* WHAT THE TASK REQUIRES *
Every entry must be duplicated word for word.
Top of DATASET EXTRACT
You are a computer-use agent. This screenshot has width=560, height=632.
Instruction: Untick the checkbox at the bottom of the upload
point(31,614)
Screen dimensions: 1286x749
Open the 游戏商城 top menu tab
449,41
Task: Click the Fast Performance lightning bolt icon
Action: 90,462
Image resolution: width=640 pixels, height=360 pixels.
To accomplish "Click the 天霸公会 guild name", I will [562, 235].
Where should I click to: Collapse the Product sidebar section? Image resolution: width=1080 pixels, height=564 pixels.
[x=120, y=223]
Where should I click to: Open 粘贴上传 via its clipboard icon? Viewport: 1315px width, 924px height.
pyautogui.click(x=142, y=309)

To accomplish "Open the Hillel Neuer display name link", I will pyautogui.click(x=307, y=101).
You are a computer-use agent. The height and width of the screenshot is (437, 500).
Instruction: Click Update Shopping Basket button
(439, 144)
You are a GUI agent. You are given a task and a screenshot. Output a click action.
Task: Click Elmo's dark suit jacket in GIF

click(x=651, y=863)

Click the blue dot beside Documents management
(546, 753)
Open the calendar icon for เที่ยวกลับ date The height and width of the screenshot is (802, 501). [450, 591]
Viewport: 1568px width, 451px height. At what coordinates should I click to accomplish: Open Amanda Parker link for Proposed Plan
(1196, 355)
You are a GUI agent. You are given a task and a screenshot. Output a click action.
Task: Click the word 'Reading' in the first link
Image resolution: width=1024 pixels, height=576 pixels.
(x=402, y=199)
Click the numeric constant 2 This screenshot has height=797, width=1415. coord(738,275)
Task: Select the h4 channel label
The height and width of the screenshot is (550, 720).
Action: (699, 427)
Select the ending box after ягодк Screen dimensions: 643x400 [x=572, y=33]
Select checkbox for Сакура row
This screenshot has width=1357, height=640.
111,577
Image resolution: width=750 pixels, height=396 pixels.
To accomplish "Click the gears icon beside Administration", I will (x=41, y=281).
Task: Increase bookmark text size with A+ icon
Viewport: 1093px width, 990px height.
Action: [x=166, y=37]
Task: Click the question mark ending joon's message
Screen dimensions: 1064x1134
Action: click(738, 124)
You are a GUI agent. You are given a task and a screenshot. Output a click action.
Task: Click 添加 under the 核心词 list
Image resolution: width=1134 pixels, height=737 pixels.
Bottom of DATASET EXTRACT
* OUTPUT OF THE EXERCISE *
You are a computer-use agent. This screenshot has width=560, height=632.
Instruction: Untick the checkbox at the bottom of the upload
point(31,614)
Screen dimensions: 1286x749
Open the 游戏商城 top menu tab
449,41
Task: Click the Fast Performance lightning bolt icon
Action: 90,462
Image resolution: width=640 pixels, height=360 pixels.
To accomplish "Click the 天霸公会 guild name", I will [562, 235].
Where should I click to: Collapse the Product sidebar section? Image resolution: width=1080 pixels, height=564 pixels.
[x=120, y=223]
Where should I click to: Open 粘贴上传 via its clipboard icon? Viewport: 1315px width, 924px height.
pyautogui.click(x=142, y=309)

To accomplish "Open the Hillel Neuer display name link", I will pyautogui.click(x=307, y=101).
You are a computer-use agent. The height and width of the screenshot is (437, 500).
Instruction: Click Update Shopping Basket button
(439, 144)
You are a GUI agent. You are given a task and a screenshot. Output a click action.
Task: Click Elmo's dark suit jacket in GIF

click(x=651, y=863)

Click the blue dot beside Documents management
(546, 753)
Open the calendar icon for เที่ยวกลับ date The height and width of the screenshot is (802, 501). [450, 591]
Viewport: 1568px width, 451px height. At what coordinates should I click to accomplish: Open Amanda Parker link for Proposed Plan
(1196, 355)
You are a GUI agent. You are given a task and a screenshot. Output a click action.
Task: Click the word 'Reading' in the first link
Image resolution: width=1024 pixels, height=576 pixels.
(x=402, y=199)
Click the numeric constant 2 This screenshot has height=797, width=1415. coord(738,275)
Task: Select the h4 channel label
The height and width of the screenshot is (550, 720).
Action: (699, 427)
Select the ending box after ягодк Screen dimensions: 643x400 [x=572, y=33]
Select checkbox for Сакура row
This screenshot has width=1357, height=640.
111,577
Image resolution: width=750 pixels, height=396 pixels.
To accomplish "Click the gears icon beside Administration", I will (x=41, y=281).
Task: Increase bookmark text size with A+ icon
Viewport: 1093px width, 990px height.
Action: [x=166, y=37]
Task: Click the question mark ending joon's message
Screen dimensions: 1064x1134
Action: click(738, 124)
You are a GUI agent. You are given a task and a screenshot. Output a click action.
Task: Click 添加 under the 核心词 list
Image resolution: width=1134 pixels, height=737 pixels.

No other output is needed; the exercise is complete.